**WHAT YOU HAVE TO DO**
Tell how many lines in these records contain the string "will", with only the number as the reply.

=== Begin Enclosure ===

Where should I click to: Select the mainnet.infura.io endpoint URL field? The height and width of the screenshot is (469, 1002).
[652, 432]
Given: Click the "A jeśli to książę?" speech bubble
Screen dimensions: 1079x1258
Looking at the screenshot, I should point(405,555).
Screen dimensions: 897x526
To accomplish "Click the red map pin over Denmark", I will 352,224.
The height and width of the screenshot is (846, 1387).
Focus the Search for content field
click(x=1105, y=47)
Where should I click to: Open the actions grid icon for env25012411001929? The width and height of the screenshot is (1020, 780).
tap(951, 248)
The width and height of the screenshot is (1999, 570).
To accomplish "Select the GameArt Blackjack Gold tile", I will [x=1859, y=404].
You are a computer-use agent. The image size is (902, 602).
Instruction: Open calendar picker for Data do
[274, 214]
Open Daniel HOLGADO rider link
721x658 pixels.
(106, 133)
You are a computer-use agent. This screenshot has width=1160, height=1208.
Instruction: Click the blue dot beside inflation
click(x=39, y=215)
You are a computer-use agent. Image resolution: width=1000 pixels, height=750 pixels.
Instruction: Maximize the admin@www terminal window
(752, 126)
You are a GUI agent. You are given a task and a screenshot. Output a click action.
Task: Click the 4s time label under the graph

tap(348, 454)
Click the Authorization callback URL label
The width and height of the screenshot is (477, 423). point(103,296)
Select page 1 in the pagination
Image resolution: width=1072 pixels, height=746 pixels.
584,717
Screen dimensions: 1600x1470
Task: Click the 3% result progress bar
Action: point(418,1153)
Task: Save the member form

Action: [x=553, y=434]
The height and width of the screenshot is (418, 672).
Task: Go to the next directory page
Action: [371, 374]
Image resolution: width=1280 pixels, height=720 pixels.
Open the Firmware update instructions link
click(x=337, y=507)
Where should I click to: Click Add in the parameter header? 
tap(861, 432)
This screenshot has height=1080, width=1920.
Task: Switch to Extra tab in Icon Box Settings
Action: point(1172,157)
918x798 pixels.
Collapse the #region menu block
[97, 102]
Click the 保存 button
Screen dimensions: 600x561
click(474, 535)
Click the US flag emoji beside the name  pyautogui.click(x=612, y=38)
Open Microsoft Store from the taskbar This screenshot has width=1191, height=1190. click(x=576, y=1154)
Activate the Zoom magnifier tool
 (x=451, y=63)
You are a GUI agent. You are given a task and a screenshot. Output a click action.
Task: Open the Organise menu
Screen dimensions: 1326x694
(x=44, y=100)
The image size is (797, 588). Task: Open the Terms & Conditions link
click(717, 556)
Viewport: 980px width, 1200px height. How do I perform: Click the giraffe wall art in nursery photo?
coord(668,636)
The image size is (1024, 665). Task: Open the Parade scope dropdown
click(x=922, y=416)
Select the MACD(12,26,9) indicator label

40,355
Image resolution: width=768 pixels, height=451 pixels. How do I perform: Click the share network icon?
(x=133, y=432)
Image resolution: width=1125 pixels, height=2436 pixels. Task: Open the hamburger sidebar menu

=== End Enclosure ===

**REPLY TO THE TASK**
2